(Extracted data entries)
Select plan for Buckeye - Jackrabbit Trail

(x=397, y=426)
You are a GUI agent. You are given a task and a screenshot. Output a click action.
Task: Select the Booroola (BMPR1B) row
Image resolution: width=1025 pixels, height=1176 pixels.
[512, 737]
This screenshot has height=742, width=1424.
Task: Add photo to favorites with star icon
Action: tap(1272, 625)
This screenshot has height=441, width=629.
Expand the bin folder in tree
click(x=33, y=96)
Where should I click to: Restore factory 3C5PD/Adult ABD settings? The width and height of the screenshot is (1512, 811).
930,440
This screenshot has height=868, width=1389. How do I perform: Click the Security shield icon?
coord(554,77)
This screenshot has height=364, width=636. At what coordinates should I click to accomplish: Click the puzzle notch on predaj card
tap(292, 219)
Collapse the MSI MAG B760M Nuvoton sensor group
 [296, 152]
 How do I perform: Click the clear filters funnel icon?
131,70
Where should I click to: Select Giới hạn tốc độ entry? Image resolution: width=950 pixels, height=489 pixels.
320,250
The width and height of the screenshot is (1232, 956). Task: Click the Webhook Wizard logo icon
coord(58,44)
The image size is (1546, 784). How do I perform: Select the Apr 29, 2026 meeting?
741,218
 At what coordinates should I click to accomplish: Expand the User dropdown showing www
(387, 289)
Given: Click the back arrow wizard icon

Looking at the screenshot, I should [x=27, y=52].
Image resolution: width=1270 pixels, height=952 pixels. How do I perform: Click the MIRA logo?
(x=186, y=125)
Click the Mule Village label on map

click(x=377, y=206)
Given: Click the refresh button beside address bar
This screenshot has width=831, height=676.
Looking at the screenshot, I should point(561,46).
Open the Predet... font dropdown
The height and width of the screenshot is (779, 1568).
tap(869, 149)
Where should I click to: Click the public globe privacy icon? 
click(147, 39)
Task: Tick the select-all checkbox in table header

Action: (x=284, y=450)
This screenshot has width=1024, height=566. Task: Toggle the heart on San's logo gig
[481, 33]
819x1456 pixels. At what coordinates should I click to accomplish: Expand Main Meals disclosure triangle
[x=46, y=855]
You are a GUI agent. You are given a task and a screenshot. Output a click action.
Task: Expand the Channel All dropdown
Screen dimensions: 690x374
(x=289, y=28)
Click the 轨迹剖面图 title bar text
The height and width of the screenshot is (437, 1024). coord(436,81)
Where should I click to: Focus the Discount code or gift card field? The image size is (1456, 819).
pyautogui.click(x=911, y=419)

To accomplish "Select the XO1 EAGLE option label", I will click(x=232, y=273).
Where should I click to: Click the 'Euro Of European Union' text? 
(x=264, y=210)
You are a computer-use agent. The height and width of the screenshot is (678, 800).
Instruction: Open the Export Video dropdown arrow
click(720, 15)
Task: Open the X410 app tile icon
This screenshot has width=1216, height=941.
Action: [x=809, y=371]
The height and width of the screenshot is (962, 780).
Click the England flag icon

[WHAT THE TASK REQUIRES] Restate the records word for word, keeping every line.

[ANSWER SPACE]
Select plan for Buckeye - Jackrabbit Trail

(x=397, y=426)
You are a GUI agent. You are given a task and a screenshot. Output a click action.
Task: Select the Booroola (BMPR1B) row
Image resolution: width=1025 pixels, height=1176 pixels.
[512, 737]
This screenshot has height=742, width=1424.
Task: Add photo to favorites with star icon
Action: tap(1272, 625)
This screenshot has height=441, width=629.
Expand the bin folder in tree
click(x=33, y=96)
Where should I click to: Restore factory 3C5PD/Adult ABD settings? The width and height of the screenshot is (1512, 811).
930,440
This screenshot has height=868, width=1389. How do I perform: Click the Security shield icon?
coord(554,77)
This screenshot has height=364, width=636. At what coordinates should I click to accomplish: Click the puzzle notch on predaj card
tap(292, 219)
Collapse the MSI MAG B760M Nuvoton sensor group
 [296, 152]
 How do I perform: Click the clear filters funnel icon?
131,70
Where should I click to: Select Giới hạn tốc độ entry? Image resolution: width=950 pixels, height=489 pixels.
320,250
The width and height of the screenshot is (1232, 956). Task: Click the Webhook Wizard logo icon
coord(58,44)
The image size is (1546, 784). How do I perform: Select the Apr 29, 2026 meeting?
741,218
 At what coordinates should I click to accomplish: Expand the User dropdown showing www
(387, 289)
Given: Click the back arrow wizard icon

Looking at the screenshot, I should [x=27, y=52].
Image resolution: width=1270 pixels, height=952 pixels. How do I perform: Click the MIRA logo?
(x=186, y=125)
Click the Mule Village label on map

click(x=377, y=206)
Given: Click the refresh button beside address bar
This screenshot has width=831, height=676.
Looking at the screenshot, I should point(561,46).
Open the Predet... font dropdown
The height and width of the screenshot is (779, 1568).
tap(869, 149)
Where should I click to: Click the public globe privacy icon? 
click(147, 39)
Task: Tick the select-all checkbox in table header

Action: (x=284, y=450)
This screenshot has width=1024, height=566. Task: Toggle the heart on San's logo gig
[481, 33]
819x1456 pixels. At what coordinates should I click to accomplish: Expand Main Meals disclosure triangle
[x=46, y=855]
You are a GUI agent. You are given a task and a screenshot. Output a click action.
Task: Expand the Channel All dropdown
Screen dimensions: 690x374
(x=289, y=28)
Click the 轨迹剖面图 title bar text
The height and width of the screenshot is (437, 1024). coord(436,81)
Where should I click to: Focus the Discount code or gift card field? The image size is (1456, 819).
pyautogui.click(x=911, y=419)

To accomplish "Select the XO1 EAGLE option label", I will click(x=232, y=273).
Where should I click to: Click the 'Euro Of European Union' text? 
(x=264, y=210)
You are a computer-use agent. The height and width of the screenshot is (678, 800).
Instruction: Open the Export Video dropdown arrow
click(720, 15)
Task: Open the X410 app tile icon
This screenshot has width=1216, height=941.
Action: [x=809, y=371]
The height and width of the screenshot is (962, 780).
Click the England flag icon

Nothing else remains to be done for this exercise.